CRP is a short pentraxin APP molecule that binds to C-polysaccharide of gram-positive bacteria, fungi, and parasites. ¹¹¹ Its main role in innate immunity includes activating and regulating the classical complement pathway and subsequent opsonization of bacteria, increasing anti-inflammatory cytokine production, modulating neutrophil function, and participating in tissue remodeling and repair to restore homeostasis.^35,111 CRP is highly conserved in vertebrates, is a major APP in humans and dogs, and serves as an important APP for monitoring disease in pigs and mice. Although a universal CRP gene was reported in all vertebrates, no studies are available on CRP detection in reptiles despite being reported extensively in fish.^85,111 Commercial assays for non-human primates and domestic animals are available but not for turtles.
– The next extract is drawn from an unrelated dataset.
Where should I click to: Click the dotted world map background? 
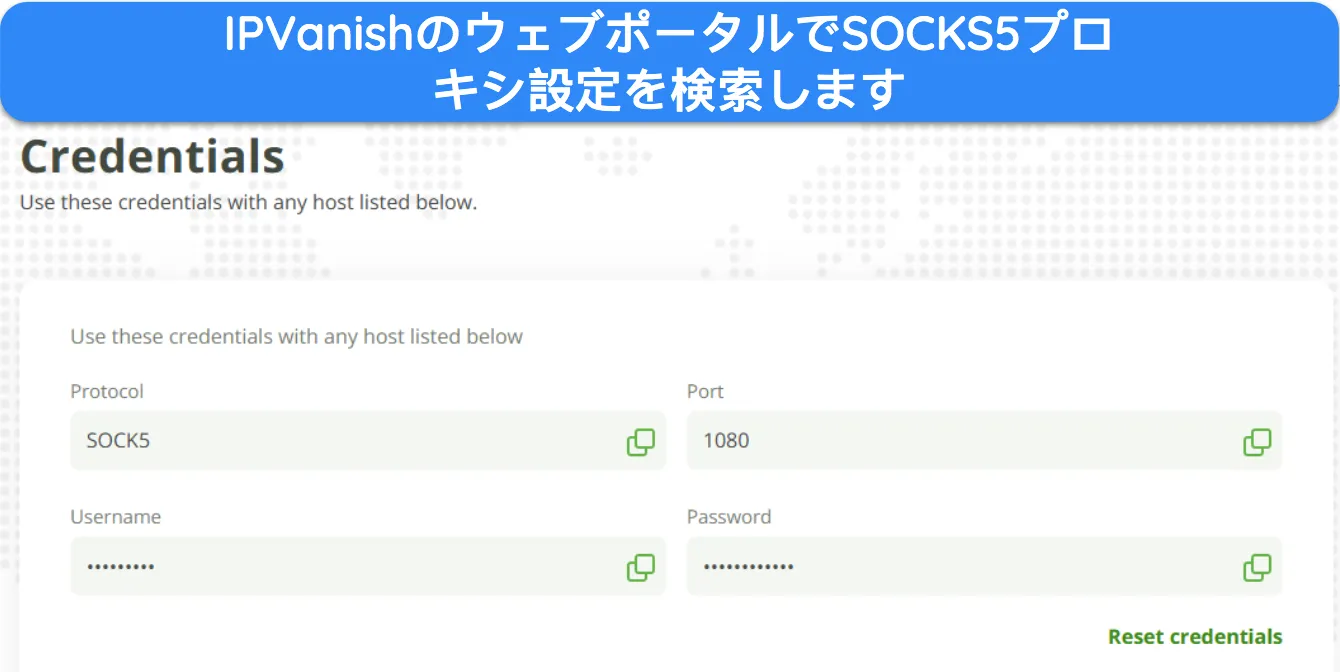click(x=900, y=200)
A pentraxin fusion protein-like molecule was found in higher abundance in green turtles exposed to organohalogen contaminants. ¹⁵ Further studies are required to determine the presence, structure, and function of pentraxin-like molecules in turtle immunity.

α2 macroglobulin (α2M)

α2M is a highly conserved and abundant protein in vertebrate plasma. ⁷ Its main function in the innate immune system is to bind and neutralize a broad range of proteases released by parasites and microbes, as well as by phagocytes and other immune cells, thereby minimizing damage to tissue caused by protease enzymes during inflammation. ³⁵ α2M also plays an important role as a transmembrane cell receptor, transporting lipids and hormones, delivering antigen to antigen-presenting cells, and contributing to the inflammatory and subsequent homeostatic response of healing. ¹²¹ α2M is a major APP in rats and a minor-to-moderate APP in humans. ¹⁸

A tetrameric α2M homologous to human α2M was detected in green turtles. ⁷⁸ The abundance of α2M and its different forms increased or decreased in proteomic studies of plasma from different populations of sea turtles exposed to various concentrations of organohalogen contamination and in sea turtles undergoing rehabilitation and recovery, suggesting its potential as an inflammation biomarker.^15,54 Unfortunately, although commercial ELISA kits are available for non-human primates and domestic animals, including mice, rats, cattle, equids, pigs, dogs, rabbits, and chickens, no kit is available for turtles.